Please set down each line of the data again, unchanged.

- _Saved entries_:
- - -

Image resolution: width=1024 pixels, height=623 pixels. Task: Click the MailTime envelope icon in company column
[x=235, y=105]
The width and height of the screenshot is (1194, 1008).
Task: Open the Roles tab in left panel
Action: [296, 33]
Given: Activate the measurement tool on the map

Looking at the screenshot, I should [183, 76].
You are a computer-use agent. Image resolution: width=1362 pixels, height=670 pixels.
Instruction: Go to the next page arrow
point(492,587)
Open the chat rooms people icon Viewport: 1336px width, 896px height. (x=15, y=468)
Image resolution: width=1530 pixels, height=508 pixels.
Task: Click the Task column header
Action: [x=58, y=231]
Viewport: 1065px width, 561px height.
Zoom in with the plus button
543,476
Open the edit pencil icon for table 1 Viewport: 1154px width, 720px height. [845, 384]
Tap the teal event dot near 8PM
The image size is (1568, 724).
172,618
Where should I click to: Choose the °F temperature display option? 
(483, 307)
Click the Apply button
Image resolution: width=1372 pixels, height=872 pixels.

- - -

- _EXERCISE ANSWER_:
Image resolution: width=1024 pixels, height=623 pixels. Task: Click the MailTime envelope icon in company column
[x=235, y=105]
The width and height of the screenshot is (1194, 1008).
Task: Open the Roles tab in left panel
Action: [296, 33]
Given: Activate the measurement tool on the map

Looking at the screenshot, I should [183, 76].
You are a computer-use agent. Image resolution: width=1362 pixels, height=670 pixels.
Instruction: Go to the next page arrow
point(492,587)
Open the chat rooms people icon Viewport: 1336px width, 896px height. (x=15, y=468)
Image resolution: width=1530 pixels, height=508 pixels.
Task: Click the Task column header
Action: [x=58, y=231]
Viewport: 1065px width, 561px height.
Zoom in with the plus button
543,476
Open the edit pencil icon for table 1 Viewport: 1154px width, 720px height. [845, 384]
Tap the teal event dot near 8PM
The image size is (1568, 724).
172,618
Where should I click to: Choose the °F temperature display option? 
(483, 307)
Click the Apply button
Image resolution: width=1372 pixels, height=872 pixels.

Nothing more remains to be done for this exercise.